CRÉATION LUMIÈRES : YDIR ACEF
MUSIQUE : CÉSAR FRANCK
PRODUCTION : COMPAGNIE CARPE DIEM ARG
La nouvelle de Maupassant Boule de suif, c’est tout d’abord un objet de la littérature dite classique. Maupassant y règle les phrases comme un photographe ajuste le plus précautionneusement possible son objectif. Les tremblements de la main ne sont pas permis. Il faut saisir pourtant les impressions qui se chevauchent suivant que l’on s’éloigne ou se rapproche un tant soit peu de la vision que l’on souhaite figer à jamais sur une photographie. En vérité, la photographie ne correspond jamais à l’impression qui a motivé le désir de la fixer.
Pour l’écrivain Maupassant, disciple de Flaubert, un mot, une phrase peuvent déclencher des émotions chez le lecteur. Il faut pourtant les brider ces émotions. Faute de quoi la route celle de l’écriture serait réputée difficile, vaseuse ou encore vertigineuse.
Mais comment donc faire entrer dans le cadre d’un récit, ce qu’il est convenu de nommer la nature humaine sans avoir auparavant développé sa propre vision critique.
Maupassant observe de loin et de près des comportements de personnages que n’importe quel individu peut se targuer de reconnaitre. Il joue le rôle d’un miroir ni grossissant ni déformant mais suffisamment banal pour faire crépiter tous ces détails susceptibles d’entrer dans la description d’un individu, celui qu’on entrevoit dans la foule, celui dont on s’écarte vivement parce qu’il froisse notre épiderme ou nous rappelle de mauvais souvenirs, celui ou celle dont l’apparence nous choque, celui ou celle qui nous étonne ou nous fait rêver.
Dans la nouvelle Boule de suif, Maupassant se révèle particulièrement impitoyable dans le portrait qu’il fait d’une société bourgeoise dont il révèle les pensées et les gestes d’autant plus « assassins » qu’ils sont banals et qu’ils répondent à des réflexes devenus conventions immuables.
L’intrigue du récit en soi est mince. Il s’agit juste d’un fait divers, un de ces faits divers qui passent à la trappe parce qu’ils ne changeront pas la face du monde et qu’ils n’intéresseraient personne si l’écrivain n’avait pas réussi à force d’arguments descriptifs à en extirper le venin qui en découle.

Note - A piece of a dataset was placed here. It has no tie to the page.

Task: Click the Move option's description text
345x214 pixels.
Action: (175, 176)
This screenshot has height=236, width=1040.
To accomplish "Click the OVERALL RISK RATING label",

Donc, Maupassant raconte comment au mépris de la personne humaine, des bourgeois vont livrer une prostituée dénommée Boule de suif à l’ennemi Prussien afin de recouvrir leur liberté.
André SALZET est un paisible narrateur qui se soucie du bruissement de la langue. C’est une question de respiration aussi bien pour le comédien que pour l’auditeur. Le charme de la voix agit, surprend même. Il est donc possible d’énoncer de façon agréable un fait divers révoltant. Le récit s’est déroulé comme « sous le Pont Mirabeau coule la Seine … les jours s’en vont, je demeure ».
C’est sans doute une part de la mélancolie et de l’état d’esprit de Maupassant que met en valeur la mise en scène sobre et efficace de Sylvie BLOTNIKAS, en y imprimant aussi ce rayonnement d’ironie en taille-douce irrévocable.